• [Try it]
Give the records again, word for word.

• [Records for the task]

Start of Block

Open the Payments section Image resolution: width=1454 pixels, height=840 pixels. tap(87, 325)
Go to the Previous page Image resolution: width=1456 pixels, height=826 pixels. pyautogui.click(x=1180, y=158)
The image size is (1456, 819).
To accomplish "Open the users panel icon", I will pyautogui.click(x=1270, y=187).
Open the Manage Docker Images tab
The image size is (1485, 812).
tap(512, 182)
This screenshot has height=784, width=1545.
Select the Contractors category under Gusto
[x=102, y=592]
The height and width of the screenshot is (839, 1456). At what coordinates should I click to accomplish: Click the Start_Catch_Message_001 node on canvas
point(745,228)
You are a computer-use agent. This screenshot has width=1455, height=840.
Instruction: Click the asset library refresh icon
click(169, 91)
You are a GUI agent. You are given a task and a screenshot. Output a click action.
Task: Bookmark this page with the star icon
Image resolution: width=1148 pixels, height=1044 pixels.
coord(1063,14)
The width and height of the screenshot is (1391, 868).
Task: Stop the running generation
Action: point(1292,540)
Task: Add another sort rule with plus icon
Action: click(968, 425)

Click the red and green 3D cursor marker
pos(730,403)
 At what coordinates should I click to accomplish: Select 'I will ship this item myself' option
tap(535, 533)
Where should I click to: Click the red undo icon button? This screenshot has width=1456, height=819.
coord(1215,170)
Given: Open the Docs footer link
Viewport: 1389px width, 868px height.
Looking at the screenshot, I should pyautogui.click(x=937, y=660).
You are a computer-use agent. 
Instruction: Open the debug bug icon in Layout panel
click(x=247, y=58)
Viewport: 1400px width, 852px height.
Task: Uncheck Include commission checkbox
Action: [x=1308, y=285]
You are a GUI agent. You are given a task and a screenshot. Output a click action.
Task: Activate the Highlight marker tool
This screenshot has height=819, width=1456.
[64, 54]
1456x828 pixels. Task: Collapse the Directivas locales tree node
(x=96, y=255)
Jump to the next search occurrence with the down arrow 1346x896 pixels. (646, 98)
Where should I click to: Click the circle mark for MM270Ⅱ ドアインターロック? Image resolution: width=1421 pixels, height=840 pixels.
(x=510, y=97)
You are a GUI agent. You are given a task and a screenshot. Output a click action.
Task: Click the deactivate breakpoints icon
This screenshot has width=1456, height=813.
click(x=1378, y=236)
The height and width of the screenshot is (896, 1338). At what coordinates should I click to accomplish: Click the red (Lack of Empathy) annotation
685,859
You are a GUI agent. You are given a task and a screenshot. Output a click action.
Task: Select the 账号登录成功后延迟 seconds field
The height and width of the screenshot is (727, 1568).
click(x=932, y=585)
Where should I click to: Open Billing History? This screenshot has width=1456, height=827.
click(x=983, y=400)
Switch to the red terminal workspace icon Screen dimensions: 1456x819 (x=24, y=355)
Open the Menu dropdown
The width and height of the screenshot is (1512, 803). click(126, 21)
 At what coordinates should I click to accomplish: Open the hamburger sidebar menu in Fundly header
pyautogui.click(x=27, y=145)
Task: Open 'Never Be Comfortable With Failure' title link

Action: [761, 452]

End of Block

• [Written answer]
Open the Payments section Image resolution: width=1454 pixels, height=840 pixels. tap(87, 325)
Go to the Previous page Image resolution: width=1456 pixels, height=826 pixels. pyautogui.click(x=1180, y=158)
The image size is (1456, 819).
To accomplish "Open the users panel icon", I will pyautogui.click(x=1270, y=187).
Open the Manage Docker Images tab
The image size is (1485, 812).
tap(512, 182)
This screenshot has height=784, width=1545.
Select the Contractors category under Gusto
[x=102, y=592]
The height and width of the screenshot is (839, 1456). At what coordinates should I click to accomplish: Click the Start_Catch_Message_001 node on canvas
point(745,228)
You are a computer-use agent. This screenshot has width=1455, height=840.
Instruction: Click the asset library refresh icon
click(169, 91)
You are a GUI agent. You are given a task and a screenshot. Output a click action.
Task: Bookmark this page with the star icon
Image resolution: width=1148 pixels, height=1044 pixels.
coord(1063,14)
The width and height of the screenshot is (1391, 868).
Task: Stop the running generation
Action: point(1292,540)
Task: Add another sort rule with plus icon
Action: click(968, 425)

Click the red and green 3D cursor marker
pos(730,403)
 At what coordinates should I click to accomplish: Select 'I will ship this item myself' option
tap(535, 533)
Where should I click to: Click the red undo icon button? This screenshot has width=1456, height=819.
coord(1215,170)
Given: Open the Docs footer link
Viewport: 1389px width, 868px height.
Looking at the screenshot, I should pyautogui.click(x=937, y=660).
You are a computer-use agent. 
Instruction: Open the debug bug icon in Layout panel
click(x=247, y=58)
Viewport: 1400px width, 852px height.
Task: Uncheck Include commission checkbox
Action: [x=1308, y=285]
You are a GUI agent. You are given a task and a screenshot. Output a click action.
Task: Activate the Highlight marker tool
This screenshot has height=819, width=1456.
[64, 54]
1456x828 pixels. Task: Collapse the Directivas locales tree node
(x=96, y=255)
Jump to the next search occurrence with the down arrow 1346x896 pixels. (646, 98)
Where should I click to: Click the circle mark for MM270Ⅱ ドアインターロック? Image resolution: width=1421 pixels, height=840 pixels.
(x=510, y=97)
You are a GUI agent. You are given a task and a screenshot. Output a click action.
Task: Click the deactivate breakpoints icon
This screenshot has width=1456, height=813.
click(x=1378, y=236)
The height and width of the screenshot is (896, 1338). At what coordinates should I click to accomplish: Click the red (Lack of Empathy) annotation
685,859
You are a GUI agent. You are given a task and a screenshot. Output a click action.
Task: Select the 账号登录成功后延迟 seconds field
The height and width of the screenshot is (727, 1568).
click(x=932, y=585)
Where should I click to: Open Billing History? This screenshot has width=1456, height=827.
click(x=983, y=400)
Switch to the red terminal workspace icon Screen dimensions: 1456x819 (x=24, y=355)
Open the Menu dropdown
The width and height of the screenshot is (1512, 803). click(126, 21)
 At what coordinates should I click to accomplish: Open the hamburger sidebar menu in Fundly header
pyautogui.click(x=27, y=145)
Task: Open 'Never Be Comfortable With Failure' title link

Action: [761, 452]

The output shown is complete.